Problem details: Taking the line containing "1263x574 pixels. Task: Open 客户 via the C icon" as the first and the last line of the entries as the end, reproduce every line between them exactly, including both.

Records for this task:
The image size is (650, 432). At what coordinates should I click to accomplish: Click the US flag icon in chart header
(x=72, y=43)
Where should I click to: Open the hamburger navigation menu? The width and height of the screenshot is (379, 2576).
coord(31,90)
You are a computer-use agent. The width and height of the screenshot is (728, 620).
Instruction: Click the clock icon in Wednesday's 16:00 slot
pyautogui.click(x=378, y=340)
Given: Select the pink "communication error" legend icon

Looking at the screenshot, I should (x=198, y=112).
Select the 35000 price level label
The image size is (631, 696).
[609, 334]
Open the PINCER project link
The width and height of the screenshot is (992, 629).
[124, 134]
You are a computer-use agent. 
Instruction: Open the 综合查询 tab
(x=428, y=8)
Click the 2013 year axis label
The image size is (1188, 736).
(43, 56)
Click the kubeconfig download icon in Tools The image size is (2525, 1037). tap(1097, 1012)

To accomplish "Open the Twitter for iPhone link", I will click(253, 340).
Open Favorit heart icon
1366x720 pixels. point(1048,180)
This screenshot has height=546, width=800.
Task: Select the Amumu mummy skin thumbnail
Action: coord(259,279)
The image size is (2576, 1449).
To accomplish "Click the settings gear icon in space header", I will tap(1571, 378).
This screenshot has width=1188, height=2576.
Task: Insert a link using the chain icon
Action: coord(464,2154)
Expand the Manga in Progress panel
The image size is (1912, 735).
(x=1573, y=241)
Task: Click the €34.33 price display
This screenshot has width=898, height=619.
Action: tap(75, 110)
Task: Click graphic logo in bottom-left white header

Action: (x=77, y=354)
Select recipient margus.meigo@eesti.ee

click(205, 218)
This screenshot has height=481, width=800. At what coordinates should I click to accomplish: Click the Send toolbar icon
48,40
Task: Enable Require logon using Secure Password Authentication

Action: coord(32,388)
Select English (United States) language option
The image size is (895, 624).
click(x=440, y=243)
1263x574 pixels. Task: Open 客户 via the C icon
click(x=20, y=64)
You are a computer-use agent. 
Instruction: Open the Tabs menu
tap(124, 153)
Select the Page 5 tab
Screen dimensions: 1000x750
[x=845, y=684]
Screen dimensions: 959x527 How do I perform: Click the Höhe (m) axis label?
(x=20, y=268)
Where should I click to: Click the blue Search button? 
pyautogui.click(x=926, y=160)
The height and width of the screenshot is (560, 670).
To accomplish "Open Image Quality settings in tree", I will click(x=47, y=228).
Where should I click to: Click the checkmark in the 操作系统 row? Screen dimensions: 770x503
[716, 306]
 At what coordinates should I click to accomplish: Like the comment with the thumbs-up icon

Response to this task:
1263x574 pixels. Task: Open 客户 via the C icon
click(x=20, y=64)
You are a computer-use agent. 
Instruction: Open the Tabs menu
tap(124, 153)
Select the Page 5 tab
Screen dimensions: 1000x750
[x=845, y=684]
Screen dimensions: 959x527 How do I perform: Click the Höhe (m) axis label?
(x=20, y=268)
Where should I click to: Click the blue Search button? 
pyautogui.click(x=926, y=160)
The height and width of the screenshot is (560, 670).
To accomplish "Open Image Quality settings in tree", I will click(x=47, y=228).
Where should I click to: Click the checkmark in the 操作系统 row? Screen dimensions: 770x503
[716, 306]
 At what coordinates should I click to accomplish: Like the comment with the thumbs-up icon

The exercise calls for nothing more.